SELECTED EXCERPT »
— BEGIN —
# {Q} Is there sim unlock for Verizon galaxy nexus?



## Terl (Jun 15, 2012)

Just wondering?


----------



## TheNeighbor (Nov 4, 2011)

No

Sent from my Galaxy Nexus using Tapatalk 2


----------



## zookii (Jun 24, 2011)

You can get the sim pin and PUK code from vzw.com but that's about it.


----------



## recall (Jul 16, 2012)

Hi if you want to unlock your samsung galaxy nexus from verizon network then visit Superunlockcodes.com here they ask you the imei number of your mobile .Then at last they delvier you code to remove the sim lock in your mobile.


----------



## milan616 (Jun 21, 2011)

I'm kind of curious where you would take it. There isn't GSM hardware in the phone to go abroad with, Sprint wouldn't activate it (and doesn't use the SIM slot anyway). Just curious, not attacking!


----------



## mikeymop (Jun 28, 2011)

I dont think there's world radios, so until LTE is as widely adopted as 3g it wouldn't be worthwhile.


----------



## Force (Apr 3, 2012)

Different LTE networks use different frequencies anyways, so even with wide LTE adoption, you still won't be able to use it on many other networks at home or abroad.


----------
— END —
WHAT IS REQUIRED »
Repeat word for word the part of the Verizon Galaxy Nexus unlock thread between "## recall (Jul" and "curious, not attacking!", inclusive.

PROVIDED DATA »
— BEGIN —
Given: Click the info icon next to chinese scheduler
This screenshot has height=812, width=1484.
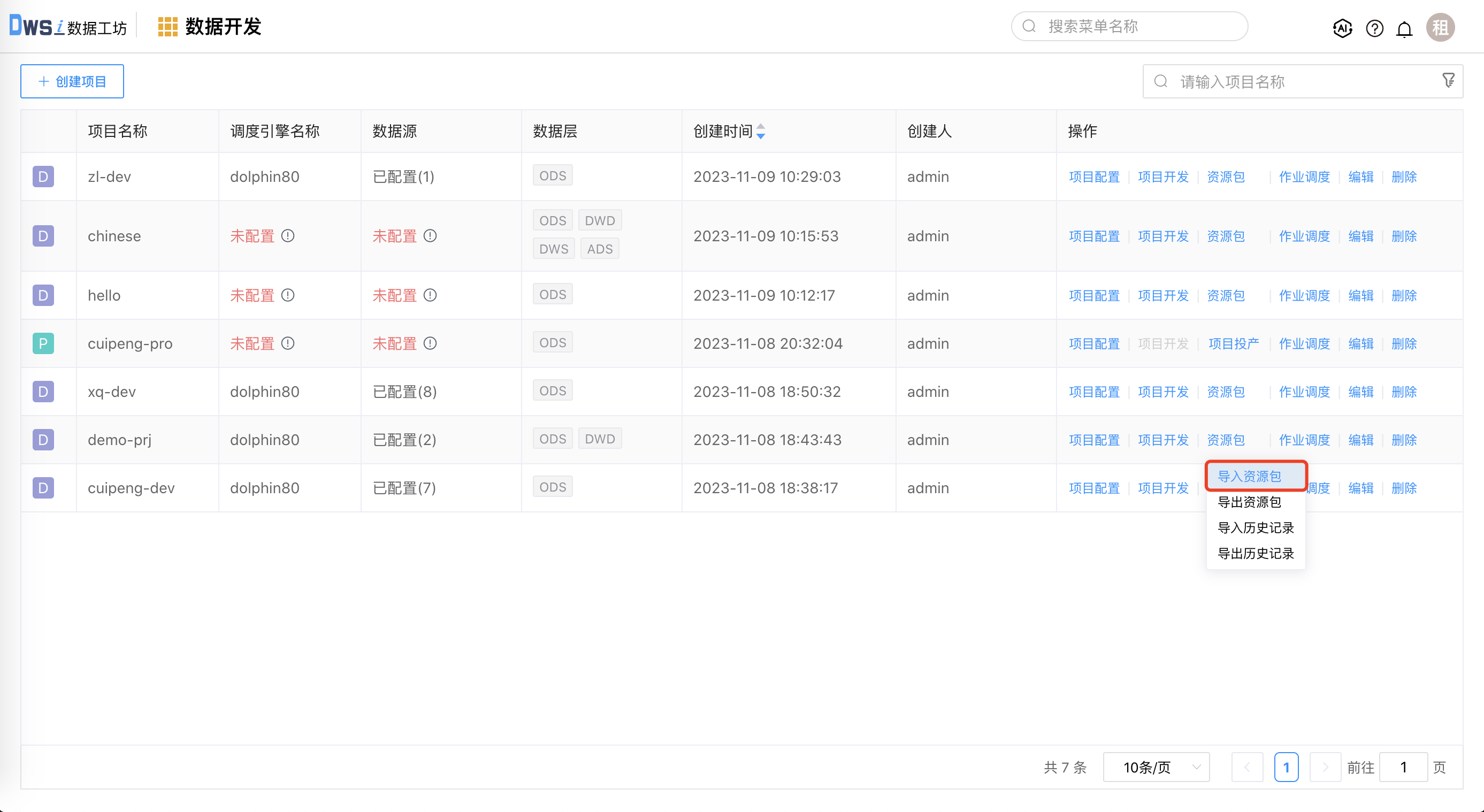Looking at the screenshot, I should click(287, 236).
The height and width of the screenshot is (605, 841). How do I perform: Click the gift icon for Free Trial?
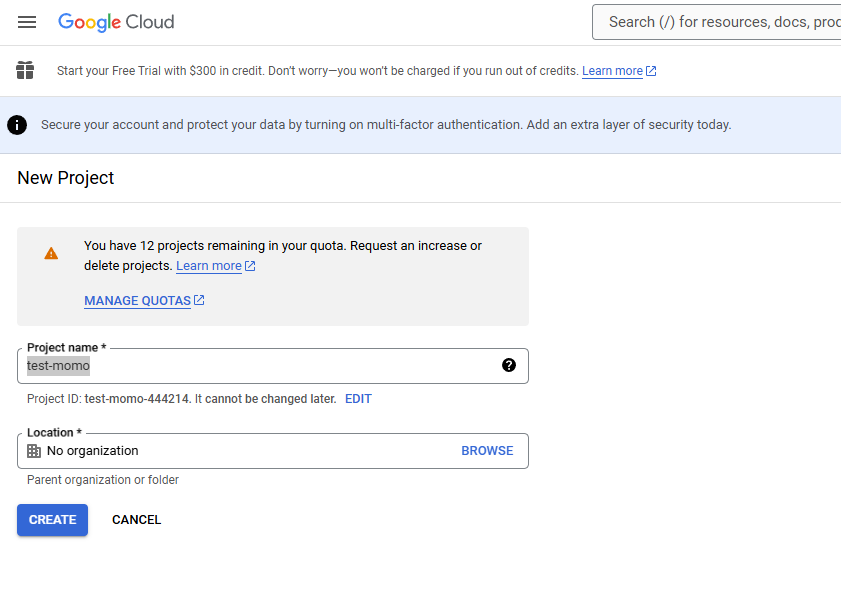pyautogui.click(x=25, y=71)
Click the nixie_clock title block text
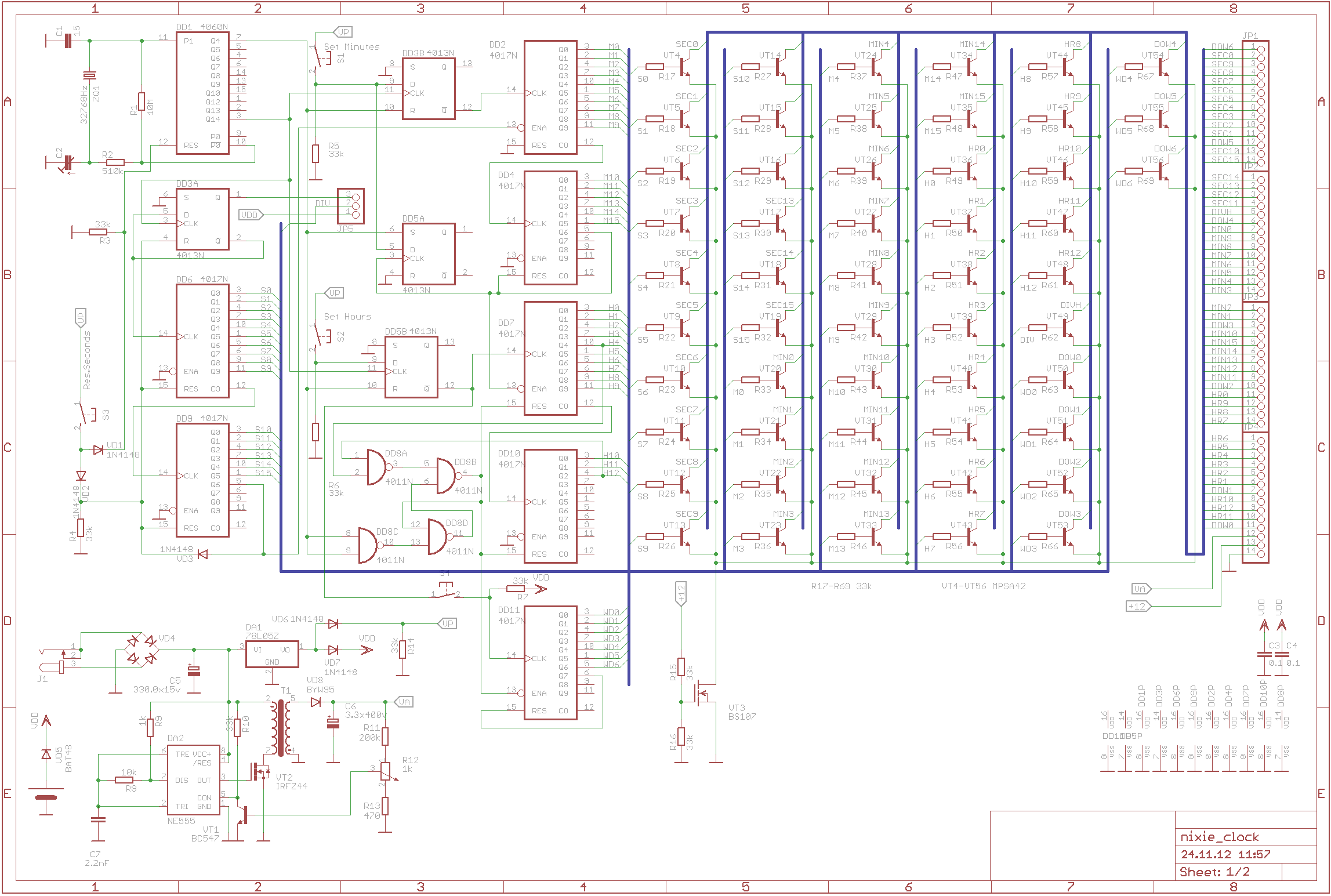The width and height of the screenshot is (1331, 896). click(x=1219, y=837)
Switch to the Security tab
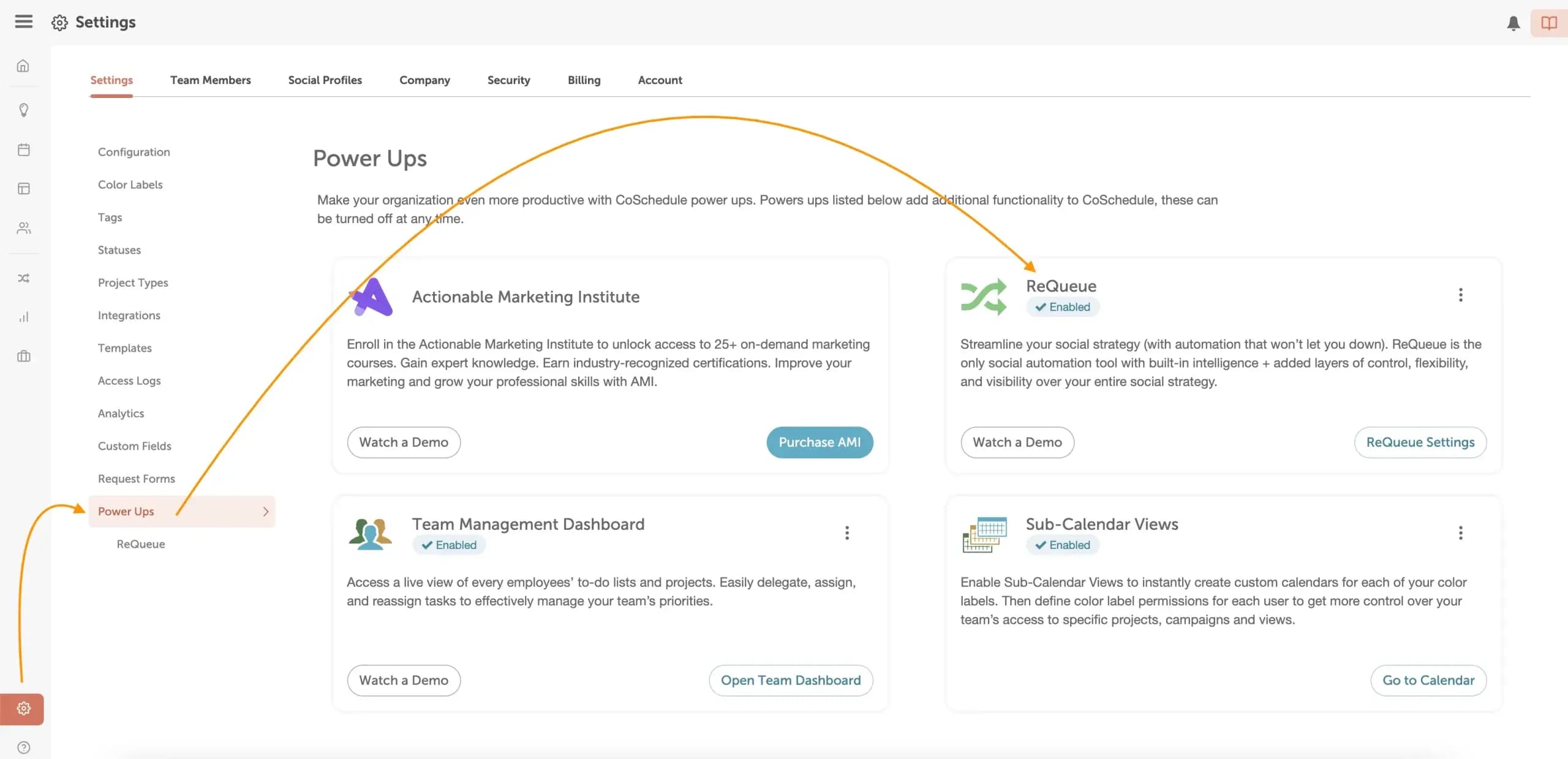 click(508, 80)
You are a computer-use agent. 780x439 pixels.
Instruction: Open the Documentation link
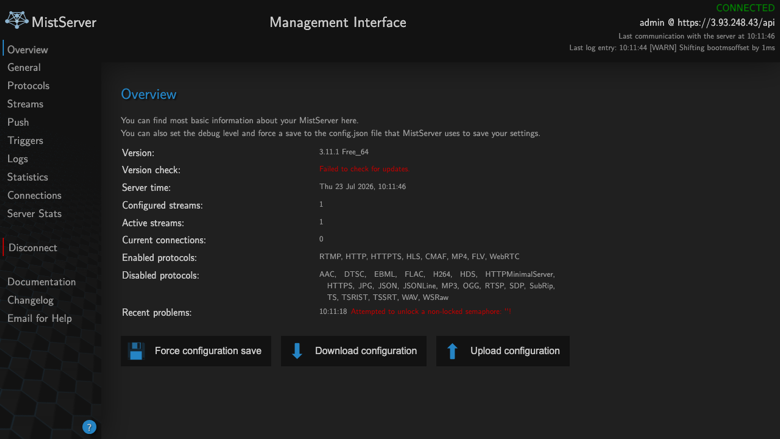(41, 282)
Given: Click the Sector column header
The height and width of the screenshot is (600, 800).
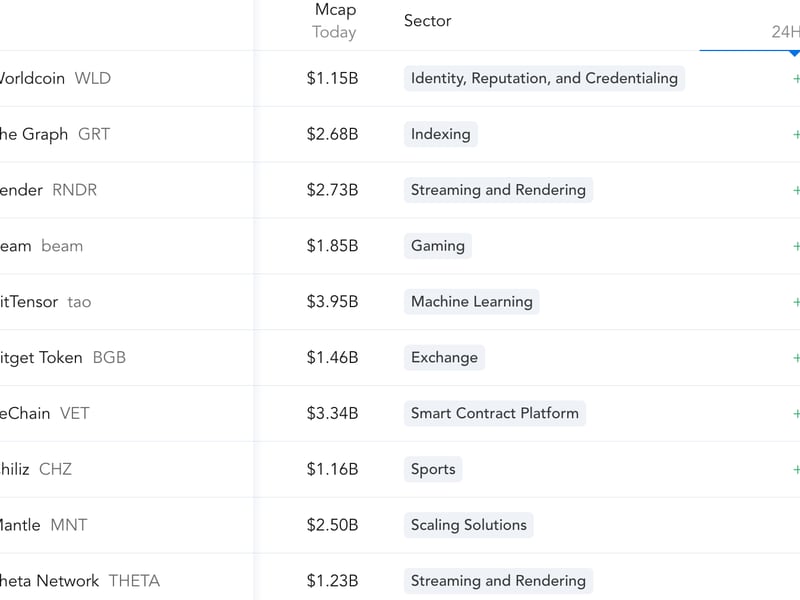Looking at the screenshot, I should tap(427, 21).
— END —
SOLVED PROBLEM »
## recall (Jul 16, 2012)

Hi if you want to unlock your samsung galaxy nexus from verizon network then visit Superunlockcodes.com here they ask you the imei number of your mobile .Then at last they delvier you code to remove the sim lock in your mobile.


----------



## milan616 (Jun 21, 2011)

I'm kind of curious where you would take it. There isn't GSM hardware in the phone to go abroad with, Sprint wouldn't activate it (and doesn't use the SIM slot anyway). Just curious, not attacking!